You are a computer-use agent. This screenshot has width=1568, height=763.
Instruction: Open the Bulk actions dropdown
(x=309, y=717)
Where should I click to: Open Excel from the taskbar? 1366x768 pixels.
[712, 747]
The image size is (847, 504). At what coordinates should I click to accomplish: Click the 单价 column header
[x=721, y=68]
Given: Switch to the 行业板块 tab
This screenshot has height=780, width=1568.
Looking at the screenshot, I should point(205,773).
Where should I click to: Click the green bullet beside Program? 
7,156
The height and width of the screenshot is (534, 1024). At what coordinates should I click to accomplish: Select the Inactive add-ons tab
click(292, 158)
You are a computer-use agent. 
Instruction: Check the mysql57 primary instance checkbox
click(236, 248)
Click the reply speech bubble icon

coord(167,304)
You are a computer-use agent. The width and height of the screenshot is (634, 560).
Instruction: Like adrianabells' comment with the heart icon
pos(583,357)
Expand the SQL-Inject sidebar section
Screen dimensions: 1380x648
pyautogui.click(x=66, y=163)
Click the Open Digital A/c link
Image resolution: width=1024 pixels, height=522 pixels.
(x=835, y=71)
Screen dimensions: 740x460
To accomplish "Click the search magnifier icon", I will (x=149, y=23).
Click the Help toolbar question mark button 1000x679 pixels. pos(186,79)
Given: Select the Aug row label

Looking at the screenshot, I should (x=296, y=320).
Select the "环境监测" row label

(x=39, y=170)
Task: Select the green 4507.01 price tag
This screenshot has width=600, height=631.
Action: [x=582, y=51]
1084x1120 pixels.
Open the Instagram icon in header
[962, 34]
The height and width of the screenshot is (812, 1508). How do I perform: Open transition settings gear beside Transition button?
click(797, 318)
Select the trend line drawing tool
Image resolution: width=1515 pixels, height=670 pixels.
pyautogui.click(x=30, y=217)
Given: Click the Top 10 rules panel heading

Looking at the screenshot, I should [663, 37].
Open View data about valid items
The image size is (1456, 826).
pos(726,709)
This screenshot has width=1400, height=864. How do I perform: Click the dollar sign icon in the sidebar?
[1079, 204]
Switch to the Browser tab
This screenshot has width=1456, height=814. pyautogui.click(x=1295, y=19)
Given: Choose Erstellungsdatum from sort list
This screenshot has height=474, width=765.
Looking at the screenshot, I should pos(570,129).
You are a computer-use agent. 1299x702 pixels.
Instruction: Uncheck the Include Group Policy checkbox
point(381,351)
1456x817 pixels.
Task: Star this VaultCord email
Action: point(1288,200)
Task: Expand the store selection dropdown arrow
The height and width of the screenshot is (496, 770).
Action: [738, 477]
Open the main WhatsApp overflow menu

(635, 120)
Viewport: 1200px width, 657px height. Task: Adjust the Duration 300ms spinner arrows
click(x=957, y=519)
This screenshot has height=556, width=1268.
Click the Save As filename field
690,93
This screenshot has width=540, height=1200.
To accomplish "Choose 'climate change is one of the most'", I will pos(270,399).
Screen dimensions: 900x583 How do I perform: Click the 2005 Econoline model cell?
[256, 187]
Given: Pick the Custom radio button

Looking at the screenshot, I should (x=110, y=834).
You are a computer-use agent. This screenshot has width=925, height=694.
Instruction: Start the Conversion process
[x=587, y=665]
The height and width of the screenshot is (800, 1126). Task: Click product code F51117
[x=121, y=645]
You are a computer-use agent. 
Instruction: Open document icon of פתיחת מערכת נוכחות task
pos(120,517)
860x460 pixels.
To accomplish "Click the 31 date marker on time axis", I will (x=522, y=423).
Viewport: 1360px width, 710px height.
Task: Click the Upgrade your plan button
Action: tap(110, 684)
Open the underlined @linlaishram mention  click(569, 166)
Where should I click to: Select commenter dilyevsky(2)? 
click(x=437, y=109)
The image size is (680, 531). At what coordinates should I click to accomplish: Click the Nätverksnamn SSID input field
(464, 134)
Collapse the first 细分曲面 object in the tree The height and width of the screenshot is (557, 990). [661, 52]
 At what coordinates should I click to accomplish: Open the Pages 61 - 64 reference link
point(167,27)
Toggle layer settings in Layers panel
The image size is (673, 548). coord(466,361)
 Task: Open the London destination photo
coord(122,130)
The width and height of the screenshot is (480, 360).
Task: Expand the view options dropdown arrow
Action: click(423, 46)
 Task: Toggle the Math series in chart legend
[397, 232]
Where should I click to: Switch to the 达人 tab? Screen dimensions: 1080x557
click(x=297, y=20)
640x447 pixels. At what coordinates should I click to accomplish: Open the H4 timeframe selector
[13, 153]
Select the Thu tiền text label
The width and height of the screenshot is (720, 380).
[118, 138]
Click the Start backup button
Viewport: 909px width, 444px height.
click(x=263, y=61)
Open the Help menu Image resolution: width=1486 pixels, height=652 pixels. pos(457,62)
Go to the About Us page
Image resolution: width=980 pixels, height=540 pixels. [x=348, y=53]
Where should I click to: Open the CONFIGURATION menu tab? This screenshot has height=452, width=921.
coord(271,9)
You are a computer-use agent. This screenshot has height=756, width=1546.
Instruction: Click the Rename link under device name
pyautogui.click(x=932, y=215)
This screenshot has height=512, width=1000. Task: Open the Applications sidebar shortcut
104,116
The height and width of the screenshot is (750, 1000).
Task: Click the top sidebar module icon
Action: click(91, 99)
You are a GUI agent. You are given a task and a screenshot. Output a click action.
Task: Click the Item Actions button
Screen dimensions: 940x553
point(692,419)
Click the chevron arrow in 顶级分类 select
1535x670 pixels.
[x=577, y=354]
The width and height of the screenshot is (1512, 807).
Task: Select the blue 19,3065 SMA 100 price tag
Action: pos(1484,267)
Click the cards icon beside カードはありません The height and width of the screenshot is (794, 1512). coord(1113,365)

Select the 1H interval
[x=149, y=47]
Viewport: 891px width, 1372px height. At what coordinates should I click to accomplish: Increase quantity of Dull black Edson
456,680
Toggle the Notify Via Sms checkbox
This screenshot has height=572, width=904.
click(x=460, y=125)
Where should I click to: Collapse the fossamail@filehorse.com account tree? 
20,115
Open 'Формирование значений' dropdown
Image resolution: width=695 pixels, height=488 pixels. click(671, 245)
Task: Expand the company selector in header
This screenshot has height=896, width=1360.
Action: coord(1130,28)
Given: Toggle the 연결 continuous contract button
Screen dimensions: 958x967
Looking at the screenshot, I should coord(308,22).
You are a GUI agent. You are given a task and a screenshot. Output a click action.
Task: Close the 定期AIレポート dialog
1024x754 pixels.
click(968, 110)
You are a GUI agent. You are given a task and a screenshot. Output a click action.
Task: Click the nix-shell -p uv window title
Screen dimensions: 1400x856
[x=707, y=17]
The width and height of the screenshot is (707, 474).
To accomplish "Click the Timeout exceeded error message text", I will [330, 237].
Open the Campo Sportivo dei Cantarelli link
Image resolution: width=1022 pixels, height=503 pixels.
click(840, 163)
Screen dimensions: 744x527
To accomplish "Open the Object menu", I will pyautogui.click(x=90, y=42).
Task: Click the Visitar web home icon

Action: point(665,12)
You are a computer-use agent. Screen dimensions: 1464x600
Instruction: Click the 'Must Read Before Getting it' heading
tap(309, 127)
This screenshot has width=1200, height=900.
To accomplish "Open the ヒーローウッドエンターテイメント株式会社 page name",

####################

(EXERCISE AIM) Word for word, write out each record shown above.

(RESULT)
You are a computer-use agent. This screenshot has width=1568, height=763.
Instruction: Open the Bulk actions dropdown
(x=309, y=717)
Where should I click to: Open Excel from the taskbar? 1366x768 pixels.
[712, 747]
The image size is (847, 504). At what coordinates should I click to accomplish: Click the 单价 column header
[x=721, y=68]
Given: Switch to the 行业板块 tab
This screenshot has height=780, width=1568.
Looking at the screenshot, I should point(205,773).
Where should I click to: Click the green bullet beside Program? 
7,156
The height and width of the screenshot is (534, 1024). At what coordinates should I click to accomplish: Select the Inactive add-ons tab
click(292, 158)
You are a computer-use agent. 
Instruction: Check the mysql57 primary instance checkbox
click(236, 248)
Click the reply speech bubble icon

coord(167,304)
You are a computer-use agent. The width and height of the screenshot is (634, 560).
Instruction: Like adrianabells' comment with the heart icon
pos(583,357)
Expand the SQL-Inject sidebar section
Screen dimensions: 1380x648
pyautogui.click(x=66, y=163)
Click the Open Digital A/c link
Image resolution: width=1024 pixels, height=522 pixels.
(x=835, y=71)
Screen dimensions: 740x460
To accomplish "Click the search magnifier icon", I will (x=149, y=23).
Click the Help toolbar question mark button 1000x679 pixels. pos(186,79)
Given: Select the Aug row label

Looking at the screenshot, I should (x=296, y=320).
Select the "环境监测" row label

(x=39, y=170)
Task: Select the green 4507.01 price tag
This screenshot has width=600, height=631.
Action: [x=582, y=51]
1084x1120 pixels.
Open the Instagram icon in header
[962, 34]
The height and width of the screenshot is (812, 1508). How do I perform: Open transition settings gear beside Transition button?
click(797, 318)
Select the trend line drawing tool
Image resolution: width=1515 pixels, height=670 pixels.
pyautogui.click(x=30, y=217)
Given: Click the Top 10 rules panel heading

Looking at the screenshot, I should [663, 37].
Open View data about valid items
The image size is (1456, 826).
pos(726,709)
This screenshot has width=1400, height=864. How do I perform: Click the dollar sign icon in the sidebar?
[1079, 204]
Switch to the Browser tab
This screenshot has width=1456, height=814. pyautogui.click(x=1295, y=19)
Given: Choose Erstellungsdatum from sort list
This screenshot has height=474, width=765.
Looking at the screenshot, I should pos(570,129).
You are a computer-use agent. 1299x702 pixels.
Instruction: Uncheck the Include Group Policy checkbox
point(381,351)
1456x817 pixels.
Task: Star this VaultCord email
Action: point(1288,200)
Task: Expand the store selection dropdown arrow
The height and width of the screenshot is (496, 770).
Action: [738, 477]
Open the main WhatsApp overflow menu

(635, 120)
Viewport: 1200px width, 657px height. Task: Adjust the Duration 300ms spinner arrows
click(x=957, y=519)
This screenshot has height=556, width=1268.
Click the Save As filename field
690,93
This screenshot has width=540, height=1200.
To accomplish "Choose 'climate change is one of the most'", I will pos(270,399).
Screen dimensions: 900x583 How do I perform: Click the 2005 Econoline model cell?
[256, 187]
Given: Pick the Custom radio button

Looking at the screenshot, I should (x=110, y=834).
You are a computer-use agent. This screenshot has width=925, height=694.
Instruction: Start the Conversion process
[x=587, y=665]
The height and width of the screenshot is (800, 1126). Task: Click product code F51117
[x=121, y=645]
You are a computer-use agent. 
Instruction: Open document icon of פתיחת מערכת נוכחות task
pos(120,517)
860x460 pixels.
To accomplish "Click the 31 date marker on time axis", I will (x=522, y=423).
Viewport: 1360px width, 710px height.
Task: Click the Upgrade your plan button
Action: tap(110, 684)
Open the underlined @linlaishram mention  click(569, 166)
Where should I click to: Select commenter dilyevsky(2)? 
click(x=437, y=109)
The image size is (680, 531). At what coordinates should I click to accomplish: Click the Nätverksnamn SSID input field
(464, 134)
Collapse the first 细分曲面 object in the tree The height and width of the screenshot is (557, 990). [661, 52]
 At what coordinates should I click to accomplish: Open the Pages 61 - 64 reference link
point(167,27)
Toggle layer settings in Layers panel
The image size is (673, 548). coord(466,361)
 Task: Open the London destination photo
coord(122,130)
The width and height of the screenshot is (480, 360).
Task: Expand the view options dropdown arrow
Action: click(423, 46)
 Task: Toggle the Math series in chart legend
[397, 232]
Where should I click to: Switch to the 达人 tab? Screen dimensions: 1080x557
click(x=297, y=20)
640x447 pixels. At what coordinates should I click to accomplish: Open the H4 timeframe selector
[13, 153]
Select the Thu tiền text label
The width and height of the screenshot is (720, 380).
[118, 138]
Click the Start backup button
Viewport: 909px width, 444px height.
click(x=263, y=61)
Open the Help menu Image resolution: width=1486 pixels, height=652 pixels. pos(457,62)
Go to the About Us page
Image resolution: width=980 pixels, height=540 pixels. [x=348, y=53]
Where should I click to: Open the CONFIGURATION menu tab? This screenshot has height=452, width=921.
coord(271,9)
You are a computer-use agent. This screenshot has height=756, width=1546.
Instruction: Click the Rename link under device name
pyautogui.click(x=932, y=215)
This screenshot has height=512, width=1000. Task: Open the Applications sidebar shortcut
104,116
The height and width of the screenshot is (750, 1000).
Task: Click the top sidebar module icon
Action: click(91, 99)
You are a GUI agent. You are given a task and a screenshot. Output a click action.
Task: Click the Item Actions button
Screen dimensions: 940x553
point(692,419)
Click the chevron arrow in 顶级分类 select
1535x670 pixels.
[x=577, y=354]
The width and height of the screenshot is (1512, 807).
Task: Select the blue 19,3065 SMA 100 price tag
Action: pos(1484,267)
Click the cards icon beside カードはありません The height and width of the screenshot is (794, 1512). coord(1113,365)

Select the 1H interval
[x=149, y=47]
Viewport: 891px width, 1372px height. At what coordinates should I click to accomplish: Increase quantity of Dull black Edson
456,680
Toggle the Notify Via Sms checkbox
This screenshot has height=572, width=904.
click(x=460, y=125)
Where should I click to: Collapse the fossamail@filehorse.com account tree? 
20,115
Open 'Формирование значений' dropdown
Image resolution: width=695 pixels, height=488 pixels. click(671, 245)
Task: Expand the company selector in header
This screenshot has height=896, width=1360.
Action: coord(1130,28)
Given: Toggle the 연결 continuous contract button
Screen dimensions: 958x967
Looking at the screenshot, I should coord(308,22).
You are a GUI agent. You are given a task and a screenshot. Output a click action.
Task: Close the 定期AIレポート dialog
1024x754 pixels.
click(968, 110)
You are a GUI agent. You are given a task and a screenshot. Output a click action.
Task: Click the nix-shell -p uv window title
Screen dimensions: 1400x856
[x=707, y=17]
The width and height of the screenshot is (707, 474).
To accomplish "Click the Timeout exceeded error message text", I will [330, 237].
Open the Campo Sportivo dei Cantarelli link
Image resolution: width=1022 pixels, height=503 pixels.
click(840, 163)
Screen dimensions: 744x527
To accomplish "Open the Object menu", I will pyautogui.click(x=90, y=42).
Task: Click the Visitar web home icon

Action: point(665,12)
You are a computer-use agent. Screen dimensions: 1464x600
Instruction: Click the 'Must Read Before Getting it' heading
tap(309, 127)
This screenshot has width=1200, height=900.
To accomplish "Open the ヒーローウッドエンターテイメント株式会社 page name",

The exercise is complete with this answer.